As she got out of the truck, he called, in those unmistakable vowels, ‘Primrose?’
Enraged, she approached him.
‘Lunzer,’ she said, unlocking the gate. She was irrationally angry that they had chosen this night to give her company. If he had arrived earlier in the evening she might have assessed him and sent him to sit with Sherif.
She unlocked the gate. He said, ‘I was supposed to be in at dusk, but we were late taking off from Frankfurt.’
In the office, she said, ‘There’s a folding cot out the back. You can sleep in here.’
‘Okay,’ he agreed brightly. ‘Are you all right?’
‘I’m fine. I don’t want any smart-arse advice, do you understand? Until I go, you are a guest here.’
‘Fair enough,’ he said.
‘I’ve already briefed Oxfam on our projects. All you have to do is deal with the government.’
He smiled almost disarmingly. ‘That’s all I have to do.’
She began trembling. ‘I’ve got a booking on tomorrow night’s plane to London. I don’t know if they’ll make me go at once. Two things: I’ve written a reference for Erwit the driver–mechanic. He’s a good man. Can you find him work with another NGO? I haven’t had time, but he really is a pearl.’
‘I should be able to fix that,’ said Lunzer. He had that air of lazy efficacy which some Australians had. Her anger subsided.
‘And Sherif. The one I did all this for.’
‘I know,’ he said.
She covered her eyes and shuddered with grief. ‘He says he isn’t coming,
’ she said, her voice muffled by her hands. ‘It’ll take him days if not weeks to make the decision. I’ll leave you his ticket, and I’ll wait for him in London as long as I can. I don’t know you, but stay with him, be a friend to him! You’ll have back-up from others – the BBC woman Helene Codderby is what the Brits call a ‘good stick’. He’s got Sudanese friends too, but they have crises of their own.’
‘I’ll look after him as long as I’m here.’
‘He’s been … well, worked over.’
‘Hell,’ said Lunzer, shaking his head. ‘I understand.’
‘Look, sleep in the living room if you like.’
‘The office is fine for now,’ he said.
In the morning there was a call from the Foreign Ministry.
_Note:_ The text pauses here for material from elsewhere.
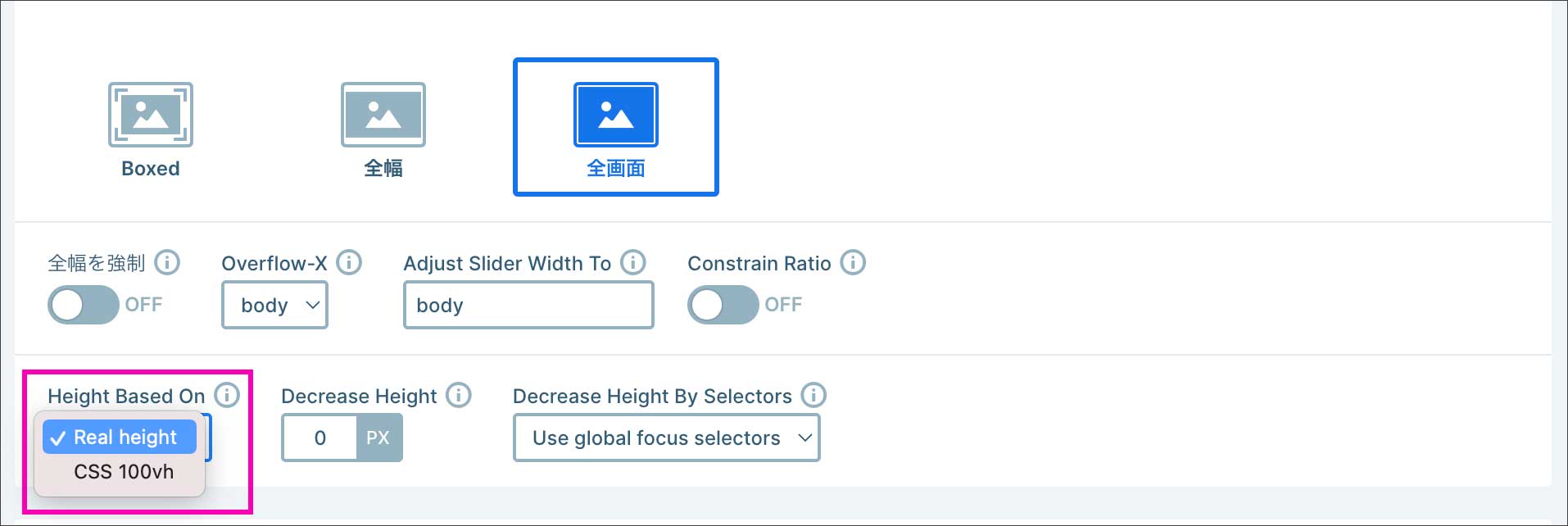This screenshot has height=526, width=1568.
Task: Select the Boxed layout icon
Action: click(151, 115)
She was to leave that night; her NGO visa would be cancelled at noon the following day. She would be collected from Austfam and taken to the airport.
She took Lunzer to meet Sherif, and was relieved when they hit it off. Sherif started asking about Australian politics, and Lunzer’s descriptions of sundry cabinet ministers – Sydney bovver boys, Melbourne ideologues, Western Australian primitives – amused him. A shiver of laughter passed across the surface of the morning.
She sent Lunzer away then; he knew she had to be obeyed without question.
‘Come on,’ she said to Sherif. ‘I mean, come on wherever I am.’
He looked away. His looking away was deadly. ‘I’ll try,’ he said.
She had read of people like him. People not equipped to be political exiles. Sometimes those, like Hamadain, who were the greatest champions of a regime one week were the next week’s exile, and sometimes those who had seen the regime’s worst visage and borne its convulsive electricity in their muscles were the ones least willing to catch a plane and inveigh against their government at NGO meetings and in church halls in Bavaria, Oregon or New Zealand.
‘Let me see your body,’ she said. ‘I want to see what they did, and how you are.’
But he shook his head. ‘You have to leave all that to me,’ he said.
When Prim arrived in Sydney, she seemed, in Dimp’s view, beneath her Sudanese suntan, to have a somewhat shrunken, stringy look, and to be much in need of building-up. Dimp Bettany, producer redivivus, had newly achieved her civil divorce from Bren and moved into Frank Benedetto’s domicile, a splendid apartment on the north side of the harbour. Every Sunday, Benedetto’s Calabrian parents drove in from their acreage in Bonnyrigg on Sydney’s south-western margin, to sit with their son and his fiancée on the balcony. Since Prim had at first nowhere else to go, she lived there a confused month, bewildered by return.